== SHORT TASK ==
Collect each line of the items below that contains the word "icon".
-- start of GIVEN RECORDS --
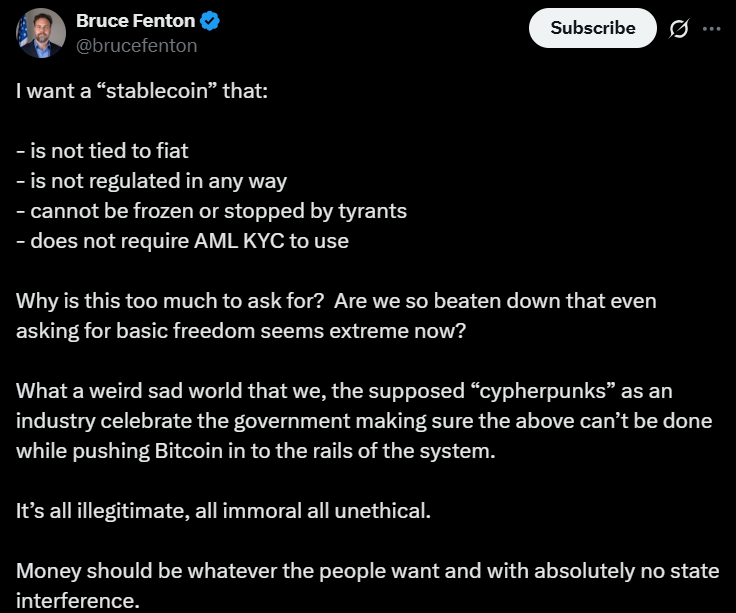Click "asking for basic freedom seems extreme now?"

[x=241, y=331]
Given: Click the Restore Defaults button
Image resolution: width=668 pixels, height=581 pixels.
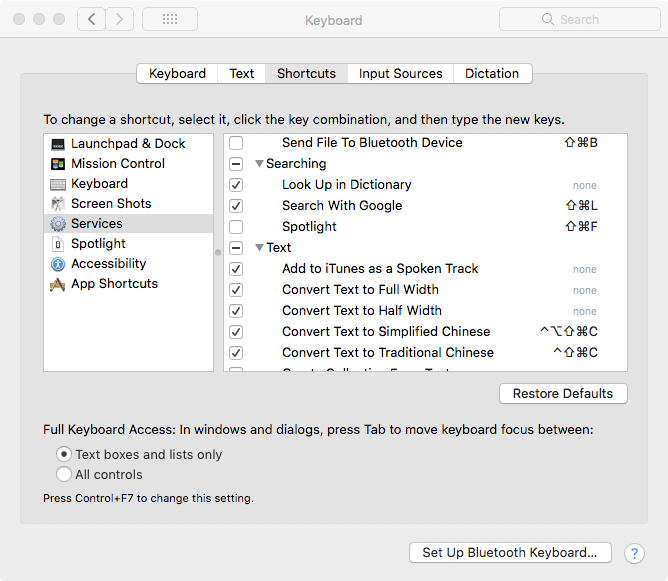Looking at the screenshot, I should [563, 394].
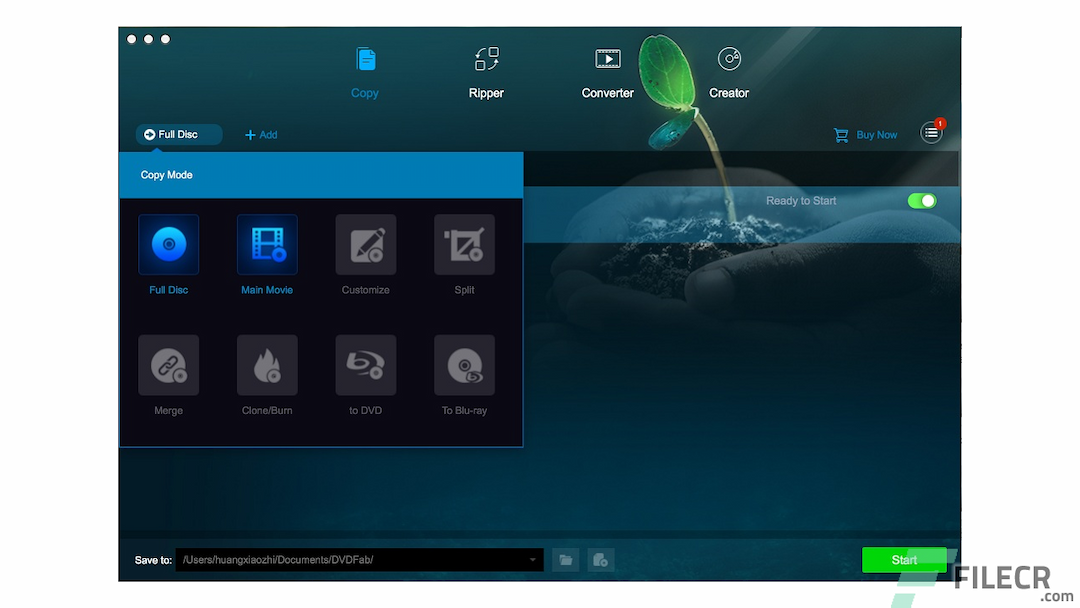This screenshot has height=608, width=1080.
Task: Open the Save to path dropdown
Action: click(533, 560)
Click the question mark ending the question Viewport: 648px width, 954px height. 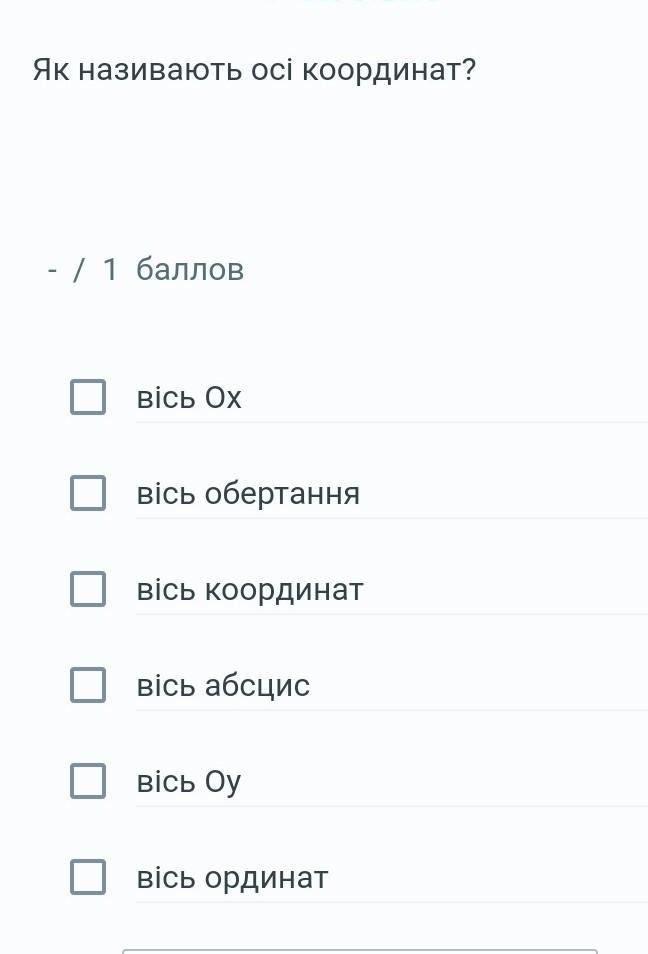tap(468, 71)
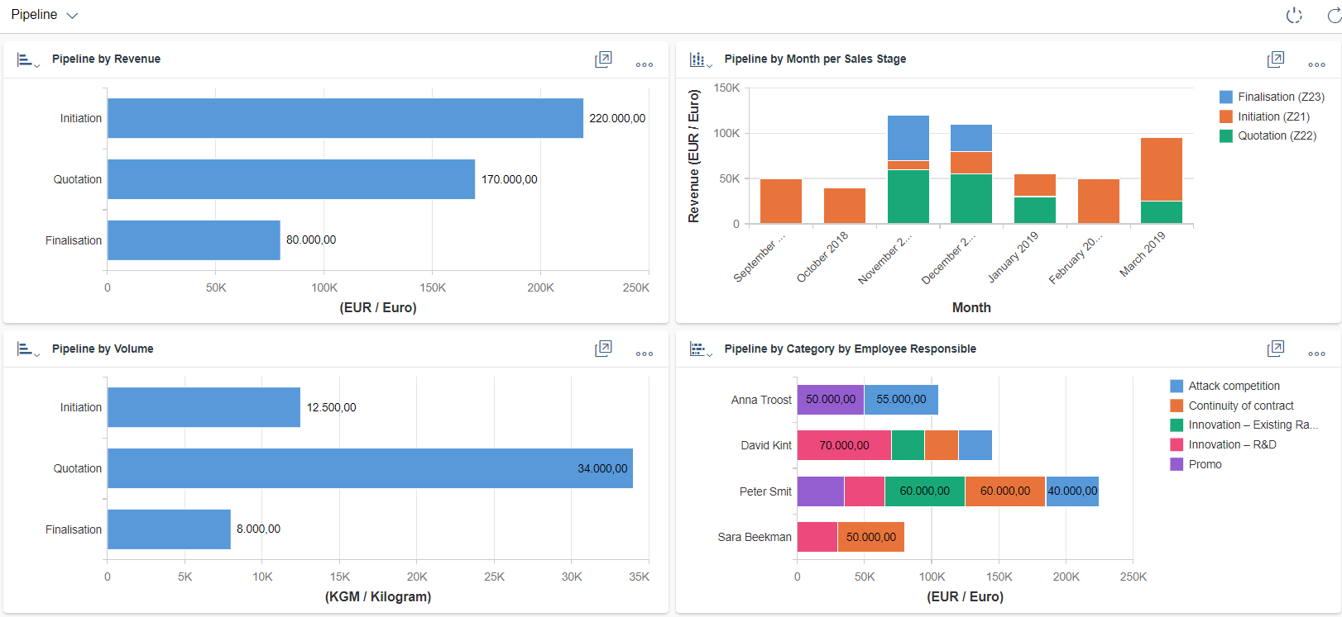The width and height of the screenshot is (1342, 617).
Task: Click the auto-refresh timer icon at top
Action: pyautogui.click(x=1294, y=15)
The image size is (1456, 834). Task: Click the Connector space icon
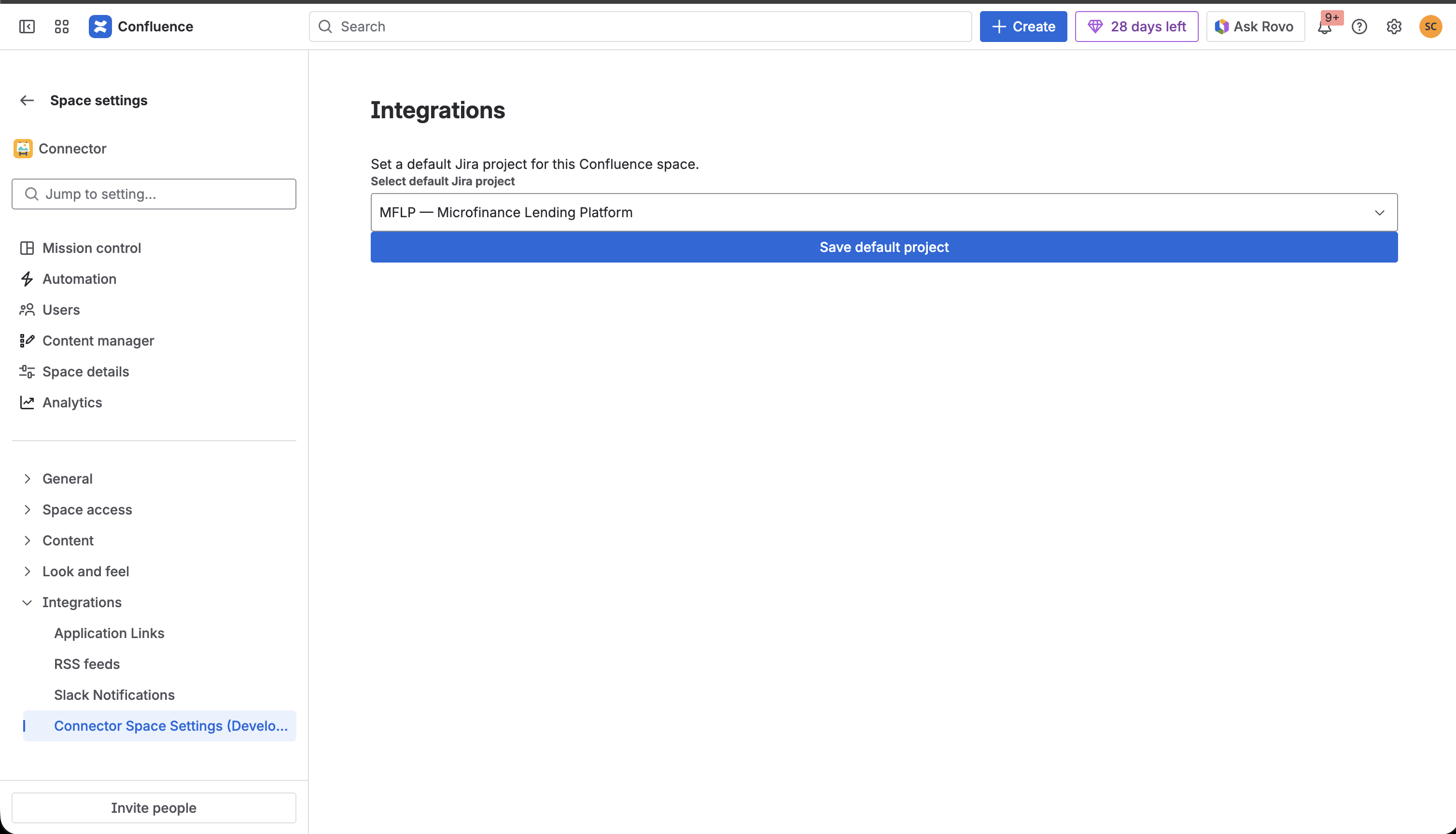[x=23, y=148]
-- end of GIVEN RECORDS --
== EXERCISE ANSWER ==
Task: Click the auto-refresh timer icon at top
The image size is (1456, 834). Task: Click the Connector space icon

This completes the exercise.